M. Alain Vidalies – Après les dispositions suscitant l’hostilité des organisations syndicales, voici celles qui provoquent l’opposition des collectivités locales, sur lesquelles vous vous défaussez, comme vous l’aviez déjà habilement fait en matière d’impôts. Comme il est écrit aujourd’hui dans une tribune libre de Libération, vous faites croire à l’opinion publique que nous débattons de l’instauration d’un service minimum, alors que nous débattons de la limitation de l’exercice du droit de grève et du transfert aux collectivités locales de la tenue d’un engagement du Président de la République ! Par rapport à ce que Jean-Pierre Raffarin présentait comme « la mère des réformes » en matière de décentralisation, cette majorité est revenue à une conception beaucoup plus restrictive des libertés des collectivités locales ! On retiendra la régression que constitue le deuxième alinéa du IV, selon lequel « En cas de carence de l’autorité organisatrice et après une mise en demeure, le représentant de l’État arrête les priorités de desserte ou approuve les plans » : c’est le préfet qui, in fine, va décider, contre les régions, les départements, voire les structures intercommunales. Et pensez à ce que signifie la définition de priorités en matière de transports scolaires, par exemple : va-t-on desservir tel canton plutôt que tel autre, encourant ainsi le risque d’un recours devant le tribunal administratif ? Il serait bon que vous nous donniez des exemples concrets (Applaudissements sur les bancs du groupe socialiste, radical, citoyen et divers gauche).

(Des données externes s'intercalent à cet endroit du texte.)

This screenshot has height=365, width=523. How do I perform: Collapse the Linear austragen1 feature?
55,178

M. Yanick Paternotte – Nous entrons avec cet article dans le cœur du projet, marqué par une volonté de rupture avec la culture du conflit, des menaces et de la prise en otage, pour passer à la culture du dialogue et du respect de tous les citoyens.

En effet la grève, c’est l’échec du dialogue. M. Dolez disait tout à l’heure que là où les syndicats sont forts, le dialogue est fort. Non ! Ce n’est pas la poule qui fait l’œuf, c’est l’œuf qui fait la poule.

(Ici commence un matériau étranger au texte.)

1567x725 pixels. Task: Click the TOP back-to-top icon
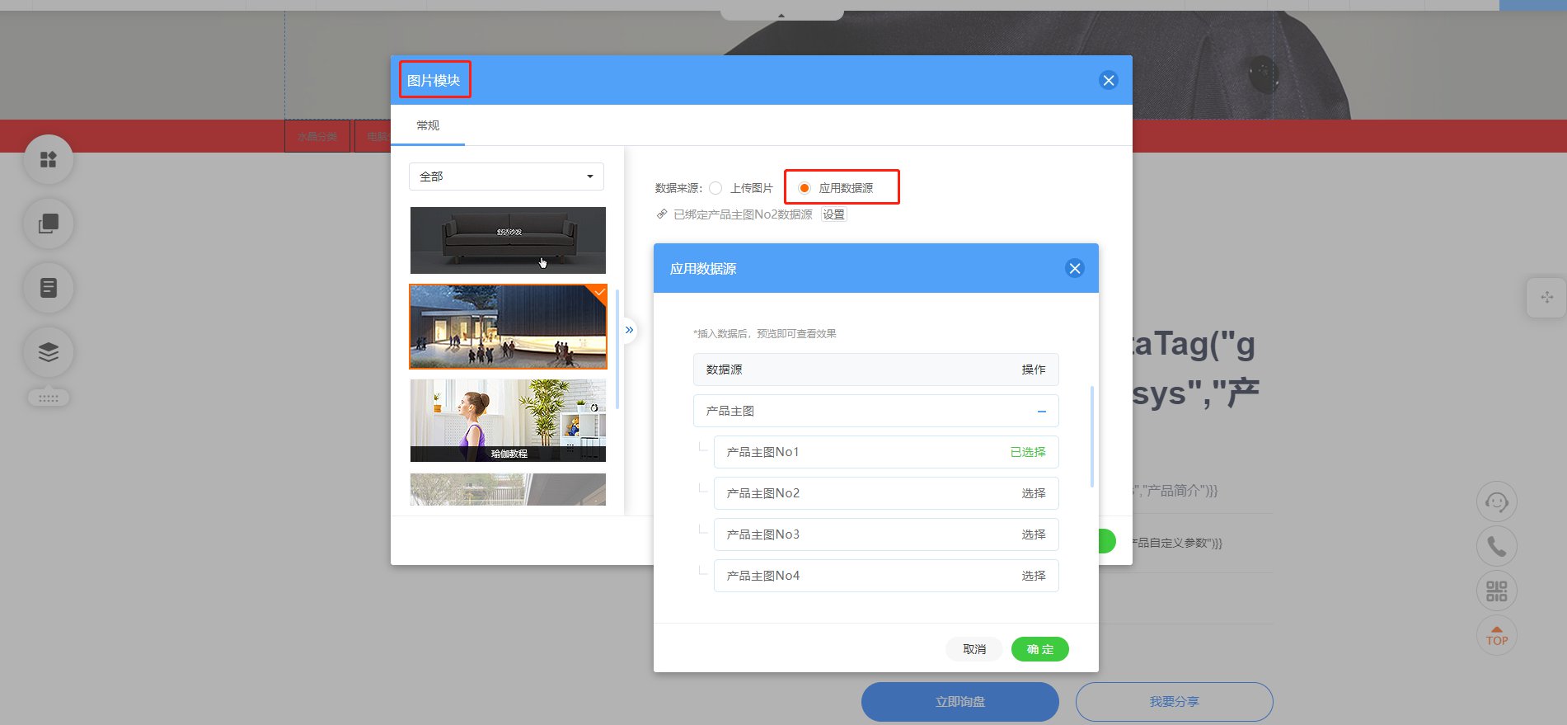tap(1496, 635)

M. Alain Vidalies – Merci d’avoir tranché ! (Rires)

M. Yanick Paternotte – Là où le dialogue social est fort et permet de prévenir les grèves, les syndicats sont plus crédibles et se renforcent.

D’autre part, cet article marque le respect pour tous nos concitoyens, en particulier les plus faibles, en assurant un équilibre entre le droit de grève et les libertés d’aller et venir et de travailler (Applaudissements sur les bancs du groupe UMP).

M. Christian Eckert – Cet article est un concentré de toutes les incohérences de ce projet. Voici quelques exemples qui n’ont pas encore été évoqués.

L’alinéa 13 demande l’intégration des plans aux conventions d’exploitation. Ne croyez-vous pas que cela aura des conséquences financières, alors que M. Bussereau lui-même a évoqué la possibilité de faire appel à du personnel extérieur à l’entreprise ou à la région, s’apparentant aux « briseurs de grève » et qu’il faudra bien rémunérer ?

L’alinéa 4 évoque les perturbations qui résultent « d’incidents techniques, dès lors qu’un délai de trente-six heures s’est écoulé depuis leur survenance ». Comme si les entreprises de transport public, actuellement, ne faisaient rien dans ce cas-là !

Au premier alinéa, on parle des « déplacements quotidiens », et non de déplacements réguliers comme dans le texte d’origine. Mais certains de nos concitoyens utilisent tous les jours le TGV, par exemple entre Paris et Lille ; j’en déduis donc que ce texte concerne aussi l’État en tant qu’autorité organisatrice de transport.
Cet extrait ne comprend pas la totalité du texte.